Infrastructures : le corridor de Lobito au cœur du dispositif
Le texte met également en avant le développement conjoint d’infrastructures de transport pour les passagers et les marchandises. Ports, entrepôts, marchés et axes routiers figurent au menu, avec une mobilisation accrue des investissements privés.
Un projet stratégique retient particulièrement l’attention : le corridor de Lobito. Ce réseau ferroviaire, considéré comme le plus important investissement américain dans le secteur des transports en Afrique centrale, relie déjà la RDC, la Zambie et l’Angola. Avec plus de 6 milliards de dollars engagés, il constitue une voie d’évacuation clé pour les minerais et pourrait être étendu vers le Rwanda afin de fluidifier le commerce transfrontalier.
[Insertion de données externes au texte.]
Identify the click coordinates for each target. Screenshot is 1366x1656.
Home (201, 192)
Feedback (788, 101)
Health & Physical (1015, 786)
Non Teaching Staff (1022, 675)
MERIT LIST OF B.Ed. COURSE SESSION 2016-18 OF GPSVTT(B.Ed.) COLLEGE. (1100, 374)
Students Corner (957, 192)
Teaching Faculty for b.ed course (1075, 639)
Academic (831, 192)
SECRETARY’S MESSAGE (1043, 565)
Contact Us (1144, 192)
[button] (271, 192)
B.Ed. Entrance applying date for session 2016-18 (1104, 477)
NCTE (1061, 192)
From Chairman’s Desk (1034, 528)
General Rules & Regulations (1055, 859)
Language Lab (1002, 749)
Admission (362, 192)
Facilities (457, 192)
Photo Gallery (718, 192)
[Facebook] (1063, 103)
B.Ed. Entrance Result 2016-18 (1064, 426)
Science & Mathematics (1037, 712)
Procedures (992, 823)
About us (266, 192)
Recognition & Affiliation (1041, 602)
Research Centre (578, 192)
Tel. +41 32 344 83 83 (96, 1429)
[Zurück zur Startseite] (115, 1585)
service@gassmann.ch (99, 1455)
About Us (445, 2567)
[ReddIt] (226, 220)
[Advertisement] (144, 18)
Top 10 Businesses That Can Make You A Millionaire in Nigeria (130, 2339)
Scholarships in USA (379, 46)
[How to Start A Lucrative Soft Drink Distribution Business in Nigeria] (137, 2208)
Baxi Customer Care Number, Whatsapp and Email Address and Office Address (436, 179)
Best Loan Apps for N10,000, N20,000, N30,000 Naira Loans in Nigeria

Mines : transparence et rupture avec l’économie de guerre
Le secteur minier, pilier des économies régionales, est au cœur des discussions. L’est de la RDC recèle entre 60 % et 80 % des réserves mondiales de coltan, minerai stratégique pour l’industrie électronique mondiale.
Le projet de cadre prévoit de bannir toute entreprise soupçonnée de financer des groupes armés afin de « couper définitivement le lien entre minerais, conflits et violences ». Les mécanismes régionaux actuels de certification et de traçabilité seront réformés ou remplacés pour se conformer aux standards internationaux. Le secteur privé sera directement associé à ce processus.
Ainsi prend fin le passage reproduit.